The usually reliable horror auteur can't elevate an unintentionally funny script delivered by some of the year's worst performances
No matter how much of Malignant’s promotional material you see, there is absolutely no way to prepare yourself for what James Wan’s latest horror offering actually turns out to be. What looked to be a ghoulish, supernatural, quasi-ghost story, akin to his Wan’s work on the Conjuring and Insidious series is instead an utterly bonkers and hilariously brainless thriller that plays like an even more ridiculous version of the Resident Evil franchise.
Malignant follows Madison (Annabelle Wallis, face lost behind a rat’s-nest black wig of truly cavernous proportions), a domestic abuse survivor who finds herself psychically linked to an inhumanly agile serial killer, who forces her to look through his eyes as he kills. Wan shoots the kills themselves with an excitable flair, his hyper-mobile camera flying through walls and ceilings, which makes the murders enjoyably kinetic, but also swiftly robs them of any real scare power, never lingering anywhere long enough to unnerve or chill you.
It’s also hard to be scared for characters who are among the dumbest the horror genre has produced in, at least, the last decade. As Madison, her sister, and the police hunt for the killer and try and establish his connection to Madison, the witless script has them constantly making the worst possible decisions with the flimsiest possible justifications. So much of the dialogue and exposition lands with a unintentionally funny clang that it’s hard to believe that Malignant isn’t trying to be a parody of itself, a feeling compounded by the across-the-board awful performances.

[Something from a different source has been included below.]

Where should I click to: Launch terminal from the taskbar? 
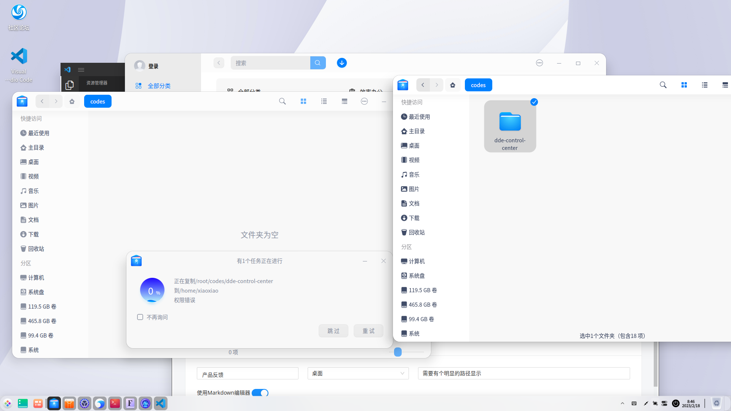pos(115,403)
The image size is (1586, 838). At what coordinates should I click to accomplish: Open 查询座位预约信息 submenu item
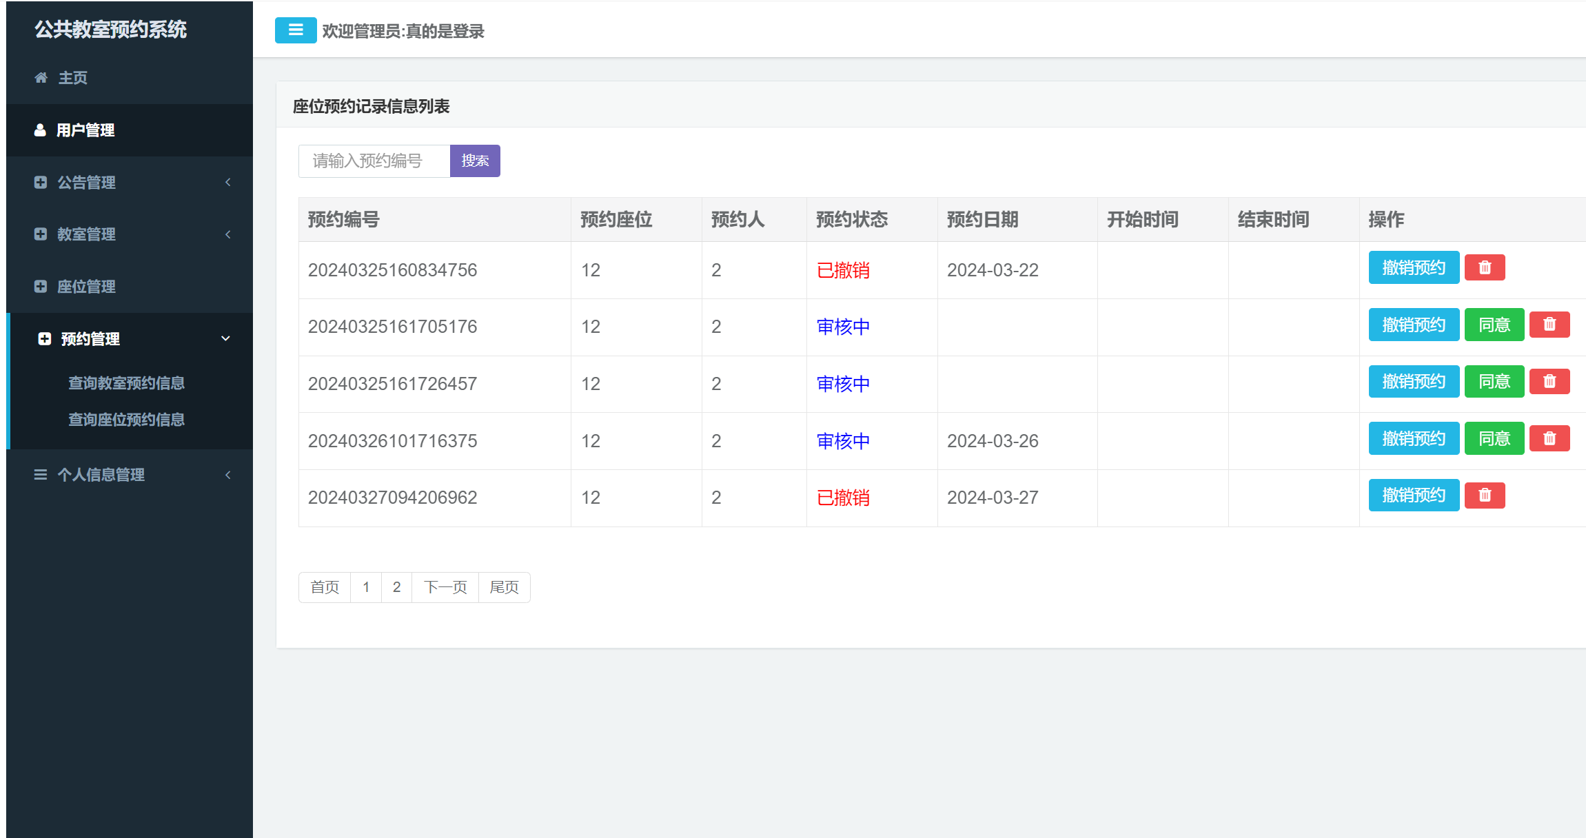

Even as the body count piles up, Wan never manages to actually make the stakes feel all that high, with a lot of scenes building to dull anti-climaxes, where we either cut away from a kill in favour of some more exposition, only seeing the aftermath. In perhaps the most egregious example, at one point Madison’s sister Sydney (Maddie Hasson) visits the now-abandoned research hospital that once housed Madison as a child. Even when you ignore the painfully dumb decision-making (Sydney goes alone, at night, when the police would be happy to explore the place as an obvious lead), nothing scary even happens here – after Sydney hears a couple of creaks in the dark, she finds what she’s looking for without incident and heads home.
Time and again, Malignant sacrifices scares and atmosphere for leaden and poorly acted lore-building. It makes for a film that is constantly pivoting between dull and accidentally funny – the third act is so ludicrous, with a jaw-droppingly bad final scene, that Malignant briefly ascends to the hallowed so-bad-it’s-good territory, but even these laughs at its own expense can’t be maintained.
2021 has already seen an abundance of horror movies that quite simply aren’t scary enough (see: Spiral, Don’t Breathe 2, Candyman), and if anyone was going to correct that balance, you might have put good money on it being James Wan, cutting loose with a low-budget slasher between Aquaman assignments. Sadly, Malignant is another one to add to that fear-free scrapheap, a giant misstep for a usually reliable horror director that, from start to finish, offers far more laughs than gasps.